The government intends to invest more in apprenticeships, and given the return on investment older participants appear to provide, it makes sense to give them more funding.

But Chris Ball, chief executive of The Age Employment Network, sees the cultural blockade at its strongest within the government's apprenticeship machinery. "There are huge issues around economic inactivity among older people, and the fact is the government has put far more energy into supporting young workers than older workers," he says.

"Older people need to feel there is somebody out there working for them, but they're just not a priority – they have to wait six months before they're allowed onto the Work Programme, in which time demoralisation and self-pity can set in. You'll look like a far better prospect to an employer if you're doing something like interning than if you're out of work."

Case study: the translator

Well travelled and multi-lingual, Marta Rodriguez, 34, is the epitome of the progressive European prepared for tomorrow's labour market. A BA twice over, and currently studying an online Master's degree as a mature student, she is highly experienced in translation work.

She is halfway through a six-month internship with a west London translation company, on a scheme operated by the European commission which aims to "help students to adapt to the requirements of the EU-wide labour market".

For Marta, it's a shrewd way to see how her translation clients work from the inside while getting paid. The position was advertised unpaid except for €500 for living costs. But Marta got lucky: her employers pay her £500 per month on top. "They're happy because I think they were expecting an intern with whom they had to spend a lot of time teaching and explaining things."

Marta is the agency's first intern and is seven years older than her manager.

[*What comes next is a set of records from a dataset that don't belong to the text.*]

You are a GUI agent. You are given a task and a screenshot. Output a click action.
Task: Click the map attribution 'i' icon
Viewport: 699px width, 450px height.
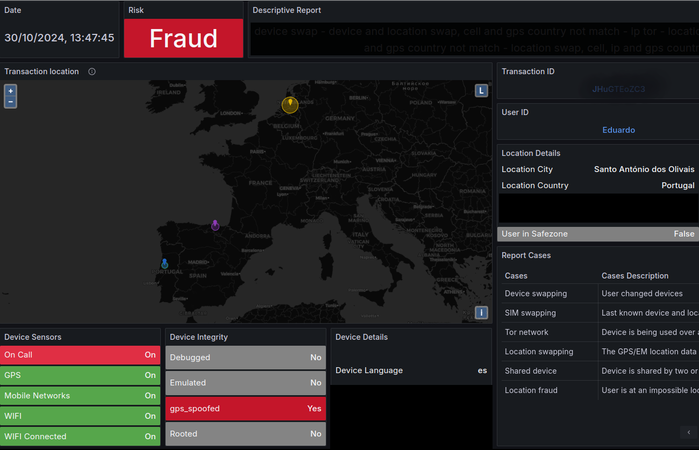481,312
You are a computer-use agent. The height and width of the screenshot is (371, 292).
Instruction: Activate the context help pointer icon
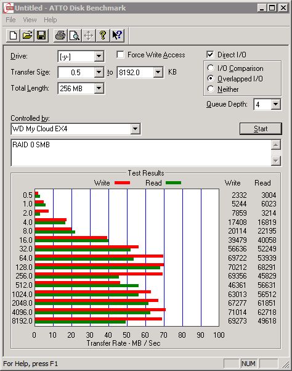click(x=117, y=36)
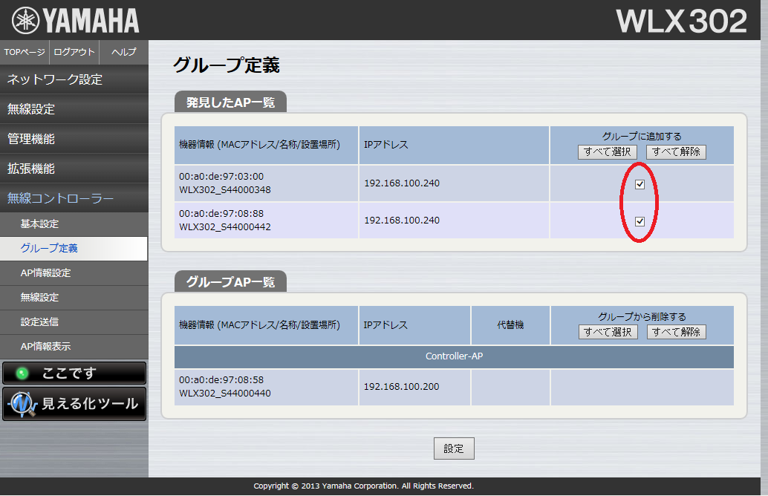Viewport: 768px width, 496px height.
Task: Open 基本設定 submenu item
Action: point(74,224)
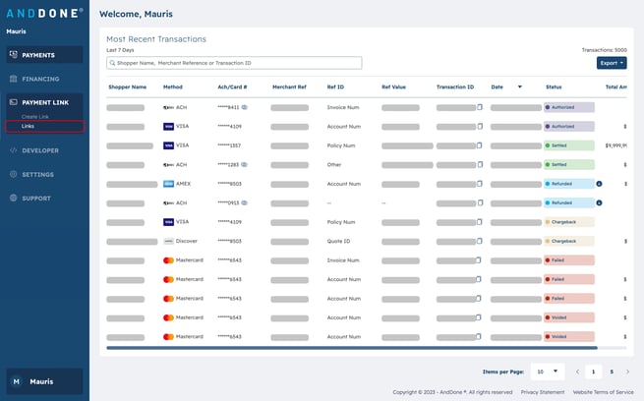Select Create Link under Payment Link

point(35,117)
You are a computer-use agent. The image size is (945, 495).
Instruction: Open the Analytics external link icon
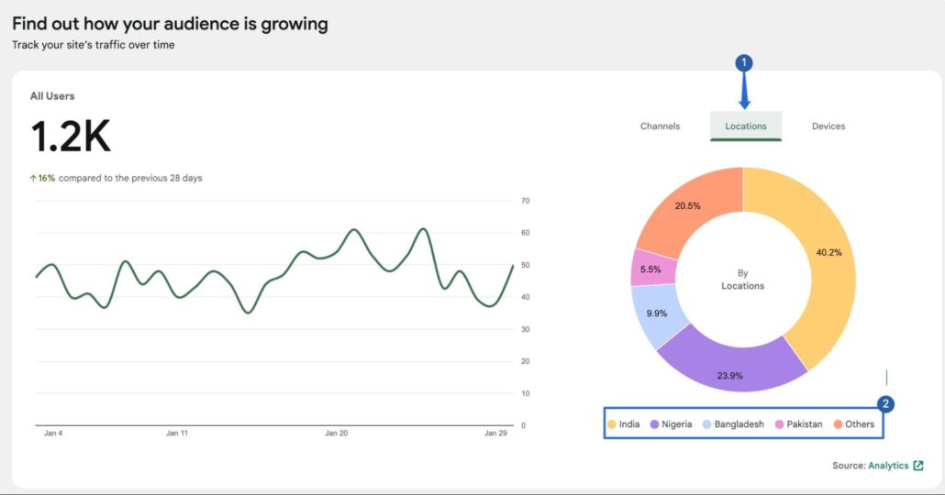917,466
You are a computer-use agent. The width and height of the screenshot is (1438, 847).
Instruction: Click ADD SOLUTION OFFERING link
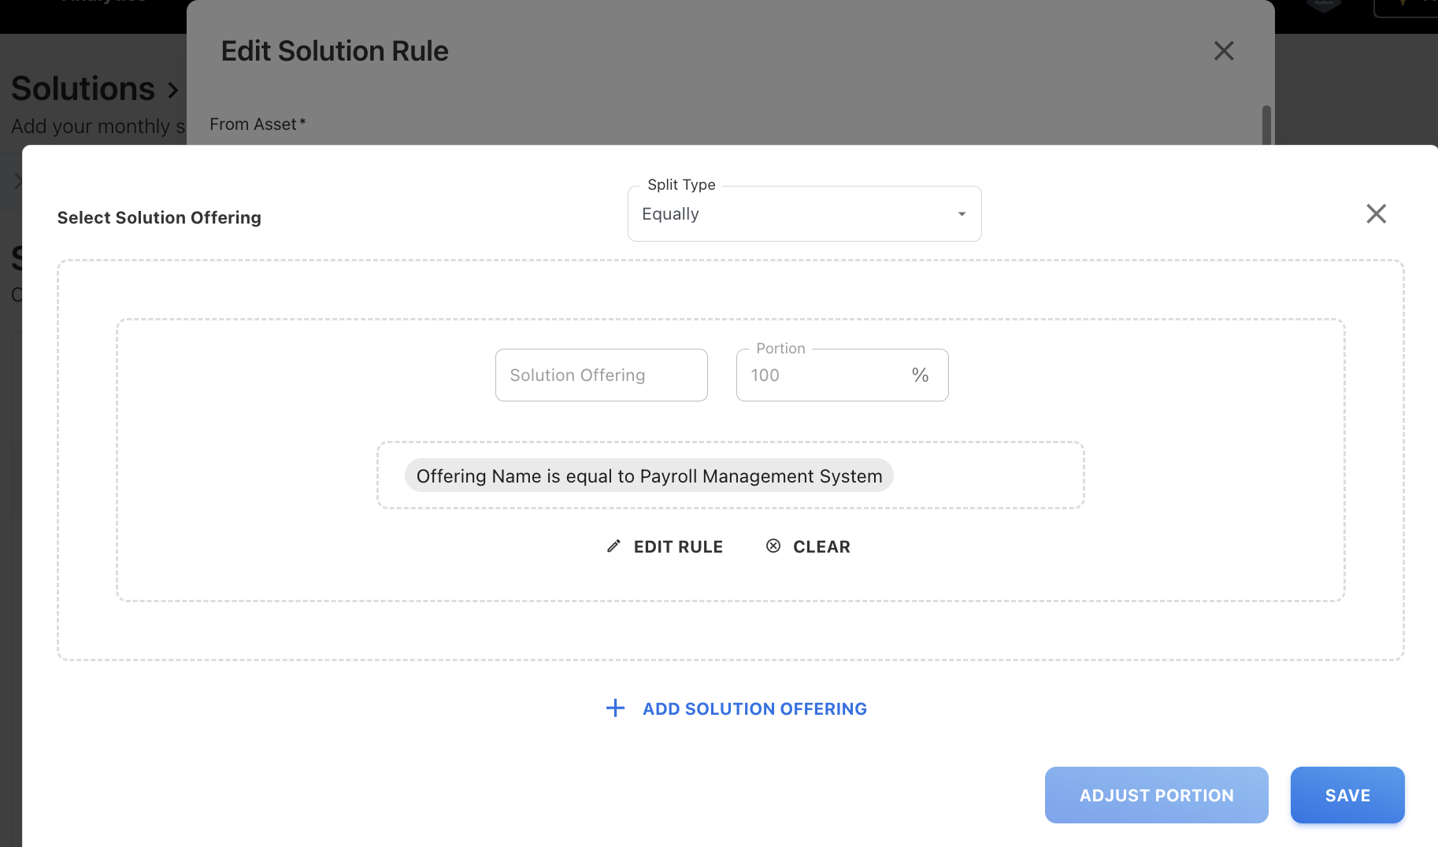pyautogui.click(x=754, y=708)
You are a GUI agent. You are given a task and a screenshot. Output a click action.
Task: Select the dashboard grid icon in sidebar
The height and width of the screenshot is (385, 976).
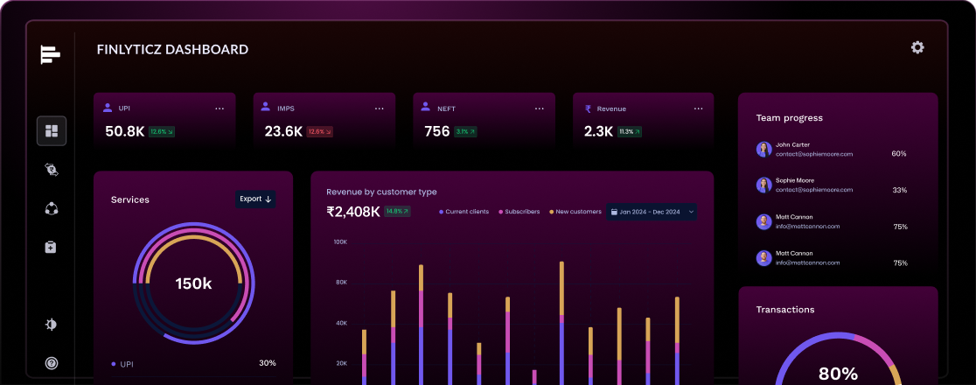pos(52,131)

"At the beginning they thought I'd be working on their database all day long, but I'm translating, I'm proof-reading translations from our freelance translators, and I'm about to do some project management," she explains.

"They weren't expecting me to be as experienced as I am or to know what I'm doing. They can rely on me and delegate things.

"I hadn't even thought about the possibility of being an intern before. I thought my employer Erasmus wouldn't accept me because of my age – that they might think 'oh, she must be a loser'," Marta admits.

"That's about my preconceptions – that there's an established way. You finish university, you do your internship, then you get a job, you get a better job and that is what you do with your life – so I thought that was how society would behave towards me."